▶ [Exercise aim]: Only one stretch of the data below should be repeated: the lines from the line containing "Task: Select the 2012 bar in chart" through the line containing "Screen dimensions: 606x474", inclusive, exactly as they are.

▶ [Data for this exercise]:
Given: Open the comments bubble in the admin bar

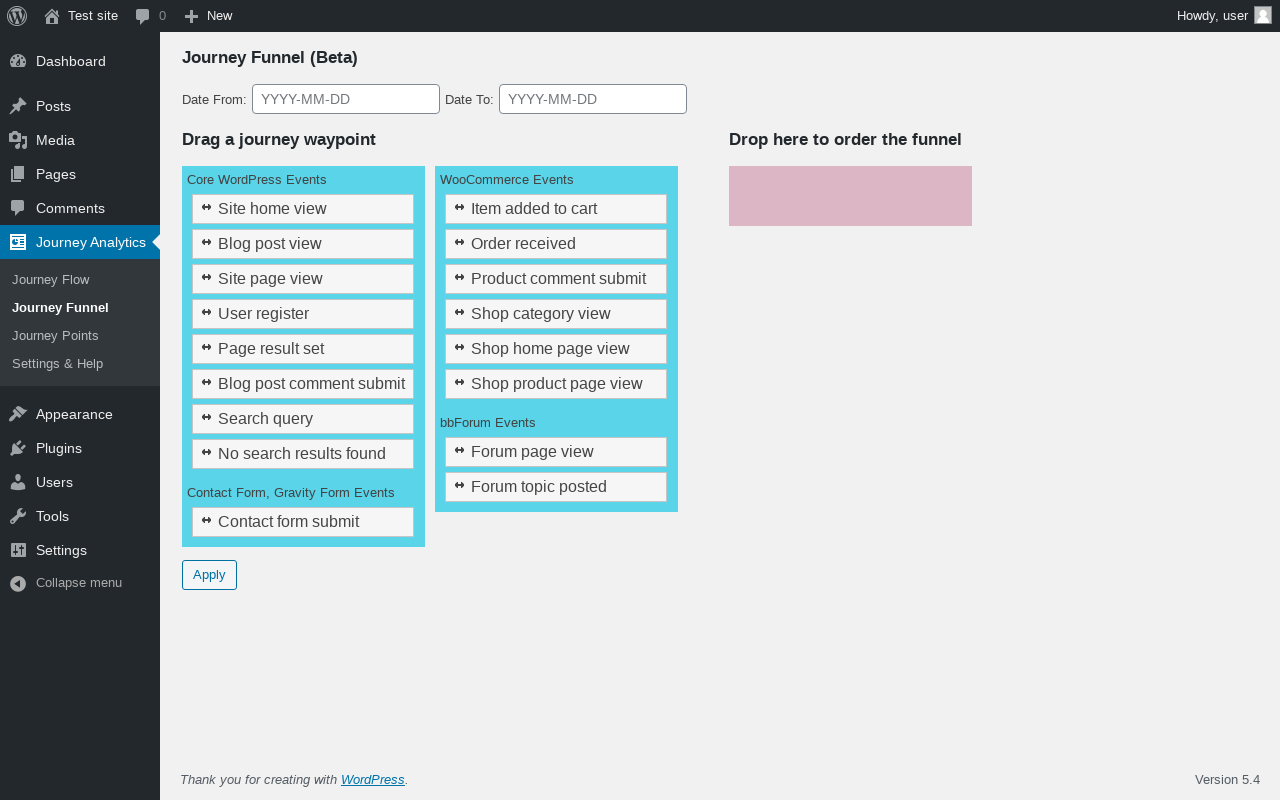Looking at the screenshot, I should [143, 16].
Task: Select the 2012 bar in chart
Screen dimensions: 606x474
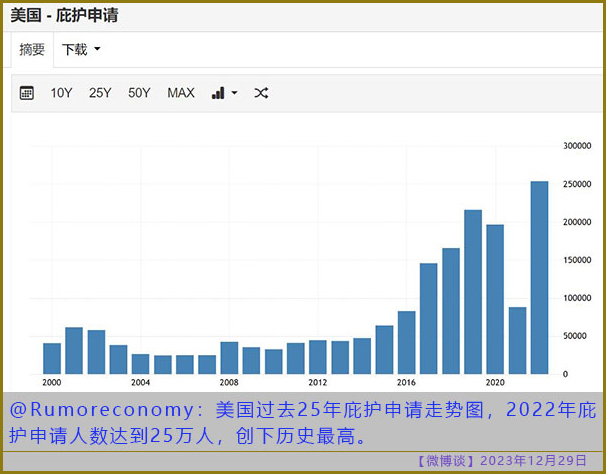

---

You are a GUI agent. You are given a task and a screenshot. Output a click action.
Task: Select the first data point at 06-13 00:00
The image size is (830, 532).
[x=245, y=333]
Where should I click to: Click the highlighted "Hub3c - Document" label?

...

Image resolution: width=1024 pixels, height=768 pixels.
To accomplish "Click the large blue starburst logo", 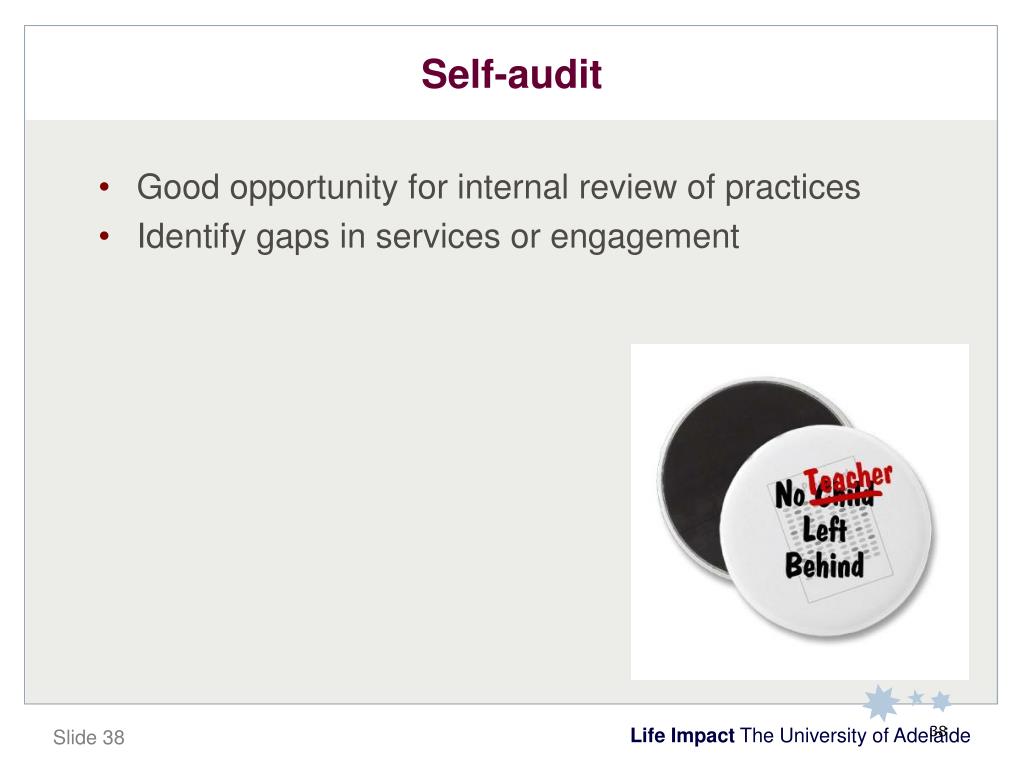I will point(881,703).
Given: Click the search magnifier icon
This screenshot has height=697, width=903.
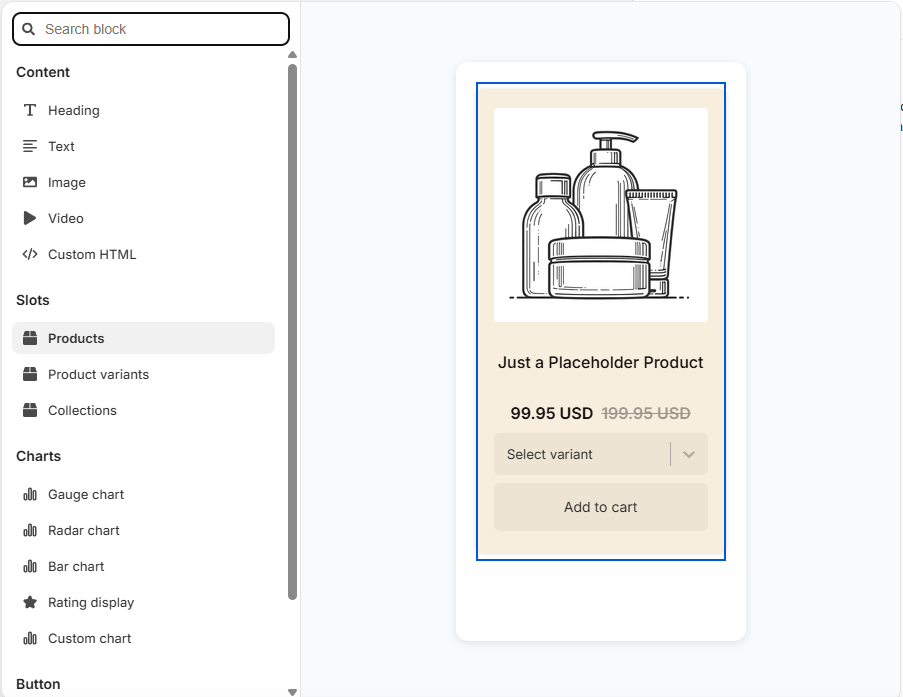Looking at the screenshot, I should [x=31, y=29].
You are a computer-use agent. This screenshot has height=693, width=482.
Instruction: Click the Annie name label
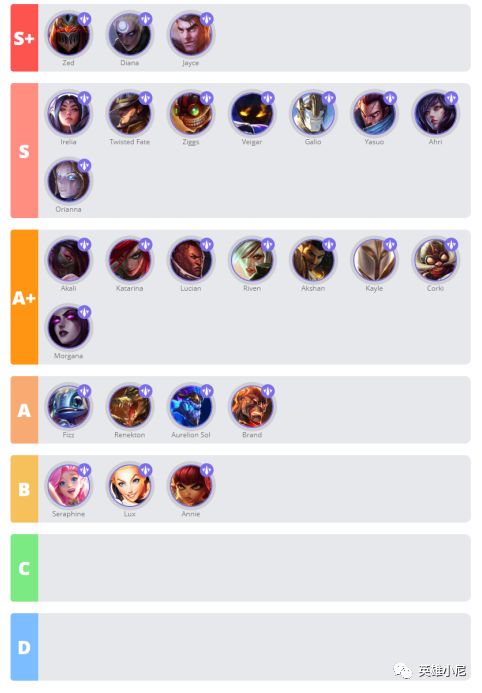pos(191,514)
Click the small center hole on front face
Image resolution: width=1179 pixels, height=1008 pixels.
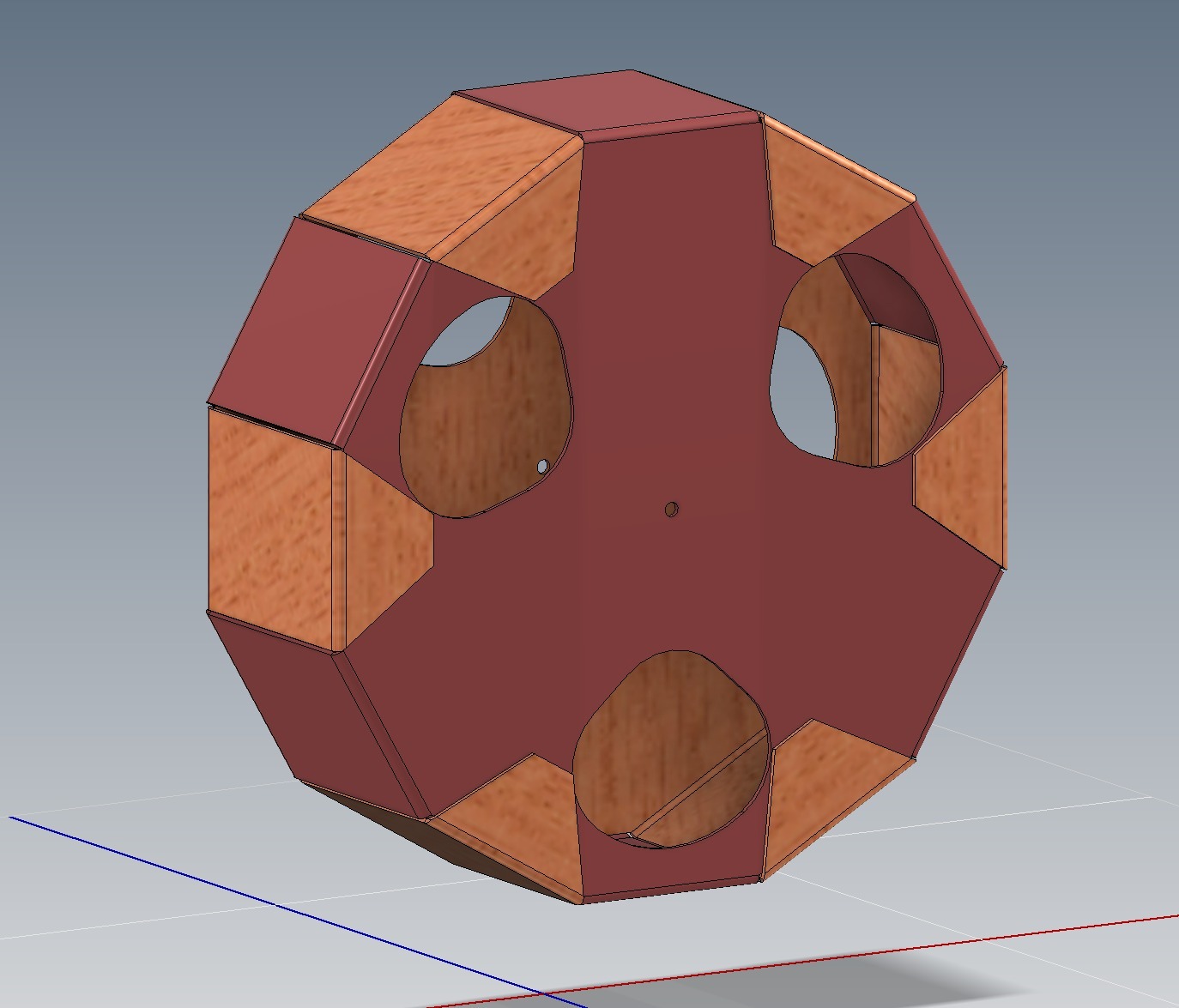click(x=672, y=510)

▶ [Output of the task]:
Task: Select the 2012 bar in chart
Screen dimensions: 606x474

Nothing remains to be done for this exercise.